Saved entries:
#####

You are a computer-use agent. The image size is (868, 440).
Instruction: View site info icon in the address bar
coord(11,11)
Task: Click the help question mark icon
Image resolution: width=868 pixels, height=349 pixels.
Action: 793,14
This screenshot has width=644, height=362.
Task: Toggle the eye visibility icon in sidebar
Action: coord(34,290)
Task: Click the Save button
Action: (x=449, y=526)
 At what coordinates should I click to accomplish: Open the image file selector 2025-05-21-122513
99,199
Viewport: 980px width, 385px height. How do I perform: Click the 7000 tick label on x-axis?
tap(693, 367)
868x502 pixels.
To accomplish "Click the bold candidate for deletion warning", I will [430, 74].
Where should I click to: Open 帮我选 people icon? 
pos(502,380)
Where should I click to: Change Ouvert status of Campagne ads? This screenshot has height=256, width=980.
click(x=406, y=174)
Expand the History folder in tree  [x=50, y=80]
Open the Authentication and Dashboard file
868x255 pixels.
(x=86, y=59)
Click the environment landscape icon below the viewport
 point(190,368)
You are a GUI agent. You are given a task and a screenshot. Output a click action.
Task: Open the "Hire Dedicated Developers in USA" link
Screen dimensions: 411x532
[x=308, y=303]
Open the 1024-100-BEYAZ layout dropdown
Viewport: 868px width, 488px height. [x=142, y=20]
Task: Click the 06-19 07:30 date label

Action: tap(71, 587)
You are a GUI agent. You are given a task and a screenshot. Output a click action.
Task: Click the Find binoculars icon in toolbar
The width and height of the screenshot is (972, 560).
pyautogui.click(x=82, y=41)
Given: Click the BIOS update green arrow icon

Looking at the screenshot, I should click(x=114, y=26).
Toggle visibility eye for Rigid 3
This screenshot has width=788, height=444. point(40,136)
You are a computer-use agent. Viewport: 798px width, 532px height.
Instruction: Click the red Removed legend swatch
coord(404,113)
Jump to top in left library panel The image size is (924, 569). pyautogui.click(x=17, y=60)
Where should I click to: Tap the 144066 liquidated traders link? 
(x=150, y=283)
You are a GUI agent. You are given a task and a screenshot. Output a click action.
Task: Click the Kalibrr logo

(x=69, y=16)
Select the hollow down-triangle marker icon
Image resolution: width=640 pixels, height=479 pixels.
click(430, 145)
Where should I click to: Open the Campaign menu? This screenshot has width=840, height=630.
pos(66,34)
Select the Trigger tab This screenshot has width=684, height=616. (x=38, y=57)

#####

EXERCISE INSTRUCTIONS
Would you restate every record word for word?

COMPLETED TASK
You are a computer-use agent. The image size is (868, 440).
Instruction: View site info icon in the address bar
coord(11,11)
Task: Click the help question mark icon
Image resolution: width=868 pixels, height=349 pixels.
Action: 793,14
This screenshot has width=644, height=362.
Task: Toggle the eye visibility icon in sidebar
Action: coord(34,290)
Task: Click the Save button
Action: (x=449, y=526)
 At what coordinates should I click to accomplish: Open the image file selector 2025-05-21-122513
99,199
Viewport: 980px width, 385px height. How do I perform: Click the 7000 tick label on x-axis?
tap(693, 367)
868x502 pixels.
To accomplish "Click the bold candidate for deletion warning", I will [430, 74].
Where should I click to: Open 帮我选 people icon? 
pos(502,380)
Where should I click to: Change Ouvert status of Campagne ads? This screenshot has height=256, width=980.
click(x=406, y=174)
Expand the History folder in tree  [x=50, y=80]
Open the Authentication and Dashboard file
868x255 pixels.
(x=86, y=59)
Click the environment landscape icon below the viewport
 point(190,368)
You are a GUI agent. You are given a task and a screenshot. Output a click action.
Task: Open the "Hire Dedicated Developers in USA" link
Screen dimensions: 411x532
[x=308, y=303]
Open the 1024-100-BEYAZ layout dropdown
Viewport: 868px width, 488px height. [x=142, y=20]
Task: Click the 06-19 07:30 date label

Action: tap(71, 587)
You are a GUI agent. You are given a task and a screenshot. Output a click action.
Task: Click the Find binoculars icon in toolbar
The width and height of the screenshot is (972, 560).
pyautogui.click(x=82, y=41)
Given: Click the BIOS update green arrow icon

Looking at the screenshot, I should click(x=114, y=26).
Toggle visibility eye for Rigid 3
This screenshot has width=788, height=444. point(40,136)
You are a computer-use agent. Viewport: 798px width, 532px height.
Instruction: Click the red Removed legend swatch
coord(404,113)
Jump to top in left library panel The image size is (924, 569). pyautogui.click(x=17, y=60)
Where should I click to: Tap the 144066 liquidated traders link? 
(x=150, y=283)
You are a GUI agent. You are given a task and a screenshot. Output a click action.
Task: Click the Kalibrr logo

(x=69, y=16)
Select the hollow down-triangle marker icon
Image resolution: width=640 pixels, height=479 pixels.
click(430, 145)
Where should I click to: Open the Campaign menu? This screenshot has width=840, height=630.
pos(66,34)
Select the Trigger tab This screenshot has width=684, height=616. (x=38, y=57)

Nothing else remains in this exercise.